US media reported Sayoc had once danced as a male stripper, and The New York Daily News quoted an event promoter as saying the suspect would dance at strip clubs and ran a show called "Girls Night Out."
"It is my opinion that he was attracted to the Trump formula of reaching out," lawyer Lowy said. "Trump reaching out to these types of outsiders, people who don't fit in, telling them they have a place at the table."
Each of the homemade bombs included six inches of PVC pipe, a small clock, a battery, wiring and energetic material, defined by Wray as potentially explosive.
The first package was intercepted Monday at Soros's Bedford, New York home. The most recent ones on Friday in California, Florida and New York.
The Clapper and Brennan packages were marked care of CNN, a television network often critical of the administration and long provoking Trump's ire.
Trump has come under fire for his response to the spree, which politicians on all sides have branded domestic terrorism, stretching from New York, Maryland, Florida, Delaware and Los Angeles.
On Friday, shortly before news of the arrest broke, he complained that the packages were slowing momentum for his Republican Party ahead of the November 6 elections, remarks that enraged his opponents.

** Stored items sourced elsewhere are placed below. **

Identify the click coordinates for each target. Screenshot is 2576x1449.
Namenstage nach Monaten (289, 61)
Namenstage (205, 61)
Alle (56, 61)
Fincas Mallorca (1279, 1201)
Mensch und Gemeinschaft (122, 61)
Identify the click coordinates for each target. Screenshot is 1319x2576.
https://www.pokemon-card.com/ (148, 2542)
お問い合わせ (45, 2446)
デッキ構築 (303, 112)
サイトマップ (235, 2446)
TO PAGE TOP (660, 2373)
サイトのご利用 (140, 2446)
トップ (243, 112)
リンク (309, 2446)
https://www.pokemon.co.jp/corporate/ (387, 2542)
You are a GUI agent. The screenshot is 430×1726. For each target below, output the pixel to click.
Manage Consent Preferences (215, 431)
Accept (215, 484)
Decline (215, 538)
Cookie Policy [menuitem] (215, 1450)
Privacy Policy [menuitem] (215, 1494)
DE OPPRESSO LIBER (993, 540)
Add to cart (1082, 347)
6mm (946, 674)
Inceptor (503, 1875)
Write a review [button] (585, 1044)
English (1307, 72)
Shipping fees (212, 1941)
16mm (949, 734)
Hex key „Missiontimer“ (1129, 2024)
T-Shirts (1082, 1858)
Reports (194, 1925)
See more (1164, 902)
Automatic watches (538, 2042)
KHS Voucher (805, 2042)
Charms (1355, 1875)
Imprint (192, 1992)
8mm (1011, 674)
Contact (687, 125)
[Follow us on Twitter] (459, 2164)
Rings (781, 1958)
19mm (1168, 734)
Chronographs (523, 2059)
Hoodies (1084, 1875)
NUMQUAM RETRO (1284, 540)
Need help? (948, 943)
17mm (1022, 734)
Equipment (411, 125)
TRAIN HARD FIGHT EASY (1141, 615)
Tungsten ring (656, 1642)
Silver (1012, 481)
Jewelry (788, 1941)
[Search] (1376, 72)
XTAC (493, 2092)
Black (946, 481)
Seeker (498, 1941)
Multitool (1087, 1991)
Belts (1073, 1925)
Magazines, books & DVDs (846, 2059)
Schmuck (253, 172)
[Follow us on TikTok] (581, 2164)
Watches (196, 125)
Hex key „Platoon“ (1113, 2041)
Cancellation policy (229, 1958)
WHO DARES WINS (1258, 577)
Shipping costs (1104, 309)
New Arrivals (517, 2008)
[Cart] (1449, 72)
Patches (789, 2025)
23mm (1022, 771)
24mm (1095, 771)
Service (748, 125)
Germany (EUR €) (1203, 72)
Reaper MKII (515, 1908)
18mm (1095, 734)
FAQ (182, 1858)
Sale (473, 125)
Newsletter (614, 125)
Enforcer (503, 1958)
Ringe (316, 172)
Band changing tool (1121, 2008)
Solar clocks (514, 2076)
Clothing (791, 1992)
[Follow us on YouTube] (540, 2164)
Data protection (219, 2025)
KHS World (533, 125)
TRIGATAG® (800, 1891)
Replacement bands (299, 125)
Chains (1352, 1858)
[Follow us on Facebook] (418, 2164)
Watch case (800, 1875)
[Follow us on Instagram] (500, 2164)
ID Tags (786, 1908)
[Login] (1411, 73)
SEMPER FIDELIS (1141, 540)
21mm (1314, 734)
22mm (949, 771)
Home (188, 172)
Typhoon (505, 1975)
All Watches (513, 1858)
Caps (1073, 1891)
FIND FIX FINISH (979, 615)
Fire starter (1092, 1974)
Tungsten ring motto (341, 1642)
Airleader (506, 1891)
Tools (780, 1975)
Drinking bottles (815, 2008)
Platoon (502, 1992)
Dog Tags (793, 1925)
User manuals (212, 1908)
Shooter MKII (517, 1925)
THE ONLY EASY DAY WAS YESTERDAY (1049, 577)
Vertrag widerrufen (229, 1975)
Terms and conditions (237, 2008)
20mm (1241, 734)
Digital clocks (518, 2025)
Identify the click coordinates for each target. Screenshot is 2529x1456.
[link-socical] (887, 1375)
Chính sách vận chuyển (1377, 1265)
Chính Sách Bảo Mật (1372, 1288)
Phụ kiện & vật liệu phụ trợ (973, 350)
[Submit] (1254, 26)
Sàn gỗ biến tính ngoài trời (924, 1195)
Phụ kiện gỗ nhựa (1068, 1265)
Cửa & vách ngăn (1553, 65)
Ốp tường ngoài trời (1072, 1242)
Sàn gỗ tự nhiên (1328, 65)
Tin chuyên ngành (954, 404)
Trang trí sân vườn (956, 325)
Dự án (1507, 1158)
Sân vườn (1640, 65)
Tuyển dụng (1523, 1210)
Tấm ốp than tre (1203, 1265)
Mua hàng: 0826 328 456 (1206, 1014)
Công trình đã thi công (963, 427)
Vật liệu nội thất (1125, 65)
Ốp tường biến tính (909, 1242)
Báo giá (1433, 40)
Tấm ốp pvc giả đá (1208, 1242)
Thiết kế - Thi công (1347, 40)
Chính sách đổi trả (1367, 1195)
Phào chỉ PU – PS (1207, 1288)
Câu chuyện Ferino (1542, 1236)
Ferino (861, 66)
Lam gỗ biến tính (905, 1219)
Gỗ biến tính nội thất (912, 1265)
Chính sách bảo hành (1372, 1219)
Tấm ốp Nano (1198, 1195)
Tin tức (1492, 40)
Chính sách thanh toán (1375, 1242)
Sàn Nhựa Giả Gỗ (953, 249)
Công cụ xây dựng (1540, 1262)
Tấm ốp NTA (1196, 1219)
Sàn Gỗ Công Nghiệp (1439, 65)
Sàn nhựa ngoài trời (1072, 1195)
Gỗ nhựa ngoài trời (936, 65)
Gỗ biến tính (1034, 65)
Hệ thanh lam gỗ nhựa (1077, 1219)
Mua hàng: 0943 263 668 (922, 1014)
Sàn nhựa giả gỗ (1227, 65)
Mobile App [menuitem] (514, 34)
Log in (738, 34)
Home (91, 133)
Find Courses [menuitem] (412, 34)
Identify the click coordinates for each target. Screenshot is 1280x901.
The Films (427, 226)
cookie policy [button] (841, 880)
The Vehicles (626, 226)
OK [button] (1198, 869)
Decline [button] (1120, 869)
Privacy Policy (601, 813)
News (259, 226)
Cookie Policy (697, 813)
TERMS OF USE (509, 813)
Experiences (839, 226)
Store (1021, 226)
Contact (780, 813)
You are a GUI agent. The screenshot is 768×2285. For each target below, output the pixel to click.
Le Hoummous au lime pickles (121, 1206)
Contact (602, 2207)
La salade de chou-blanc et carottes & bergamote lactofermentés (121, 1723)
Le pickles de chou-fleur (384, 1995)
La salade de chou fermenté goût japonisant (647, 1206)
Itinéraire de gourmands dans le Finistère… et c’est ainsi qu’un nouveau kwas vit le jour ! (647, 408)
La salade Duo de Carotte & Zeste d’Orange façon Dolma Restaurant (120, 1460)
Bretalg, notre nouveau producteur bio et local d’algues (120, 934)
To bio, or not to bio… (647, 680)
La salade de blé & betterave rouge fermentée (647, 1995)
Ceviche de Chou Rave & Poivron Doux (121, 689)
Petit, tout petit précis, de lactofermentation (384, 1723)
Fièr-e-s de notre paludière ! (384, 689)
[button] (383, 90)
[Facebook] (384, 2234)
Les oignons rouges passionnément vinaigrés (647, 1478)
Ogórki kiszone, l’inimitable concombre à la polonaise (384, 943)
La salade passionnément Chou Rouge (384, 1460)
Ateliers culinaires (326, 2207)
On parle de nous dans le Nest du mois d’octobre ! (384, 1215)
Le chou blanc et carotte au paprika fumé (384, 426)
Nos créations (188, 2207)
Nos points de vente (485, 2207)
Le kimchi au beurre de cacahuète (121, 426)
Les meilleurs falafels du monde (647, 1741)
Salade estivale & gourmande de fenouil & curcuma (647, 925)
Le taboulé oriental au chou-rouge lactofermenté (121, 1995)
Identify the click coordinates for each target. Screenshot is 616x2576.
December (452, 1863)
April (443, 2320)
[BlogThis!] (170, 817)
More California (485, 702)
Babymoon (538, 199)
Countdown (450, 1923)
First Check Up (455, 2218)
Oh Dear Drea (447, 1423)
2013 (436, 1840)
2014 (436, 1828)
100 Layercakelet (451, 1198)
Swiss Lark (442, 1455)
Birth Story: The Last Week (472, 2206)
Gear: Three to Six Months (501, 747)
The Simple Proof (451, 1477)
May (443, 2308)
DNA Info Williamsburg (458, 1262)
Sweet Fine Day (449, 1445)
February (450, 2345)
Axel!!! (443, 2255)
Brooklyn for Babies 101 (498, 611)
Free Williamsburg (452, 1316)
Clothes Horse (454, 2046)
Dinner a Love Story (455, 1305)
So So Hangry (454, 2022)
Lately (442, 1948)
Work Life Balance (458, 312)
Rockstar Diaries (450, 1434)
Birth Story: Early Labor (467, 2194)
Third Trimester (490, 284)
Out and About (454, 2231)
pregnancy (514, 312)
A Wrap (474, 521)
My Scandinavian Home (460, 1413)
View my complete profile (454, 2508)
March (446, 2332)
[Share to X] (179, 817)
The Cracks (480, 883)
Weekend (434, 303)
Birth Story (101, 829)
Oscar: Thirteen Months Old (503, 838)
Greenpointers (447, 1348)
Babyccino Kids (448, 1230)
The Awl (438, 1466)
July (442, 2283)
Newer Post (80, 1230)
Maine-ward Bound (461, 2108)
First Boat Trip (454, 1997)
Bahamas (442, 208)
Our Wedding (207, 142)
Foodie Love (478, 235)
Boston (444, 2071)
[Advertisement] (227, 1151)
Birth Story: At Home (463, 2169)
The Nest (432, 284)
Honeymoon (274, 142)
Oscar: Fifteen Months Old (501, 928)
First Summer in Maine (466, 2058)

Double Oscar winner and biting Trump critic De Niro on Friday urged people to vote in the midterms, one day after a device was discovered at the Manhattan offices of his production company.
"I thank God no one's been hurt, and I thank the brave and resourceful security and law enforcement people for protecting us," he said. "There's something more powerful than bombs, and that's your vote. People MUST vote!"
The packages were sent in manila envelopes lined with bubble wrap, each stamped with six postage stamps bearing the picture of an American flag.
Each envelope listed Debbie Wasserman Schultz, former chairwoman of the Democratic National Committee, as the sender, and misspelt Florida as "Florids," according to the criminal complaint.
The typed addresses included misspellings in Clinton, Obama and Waters's first names. The package destined for the former president included a photograph of Obama marked with a red X, according to the criminal complaint.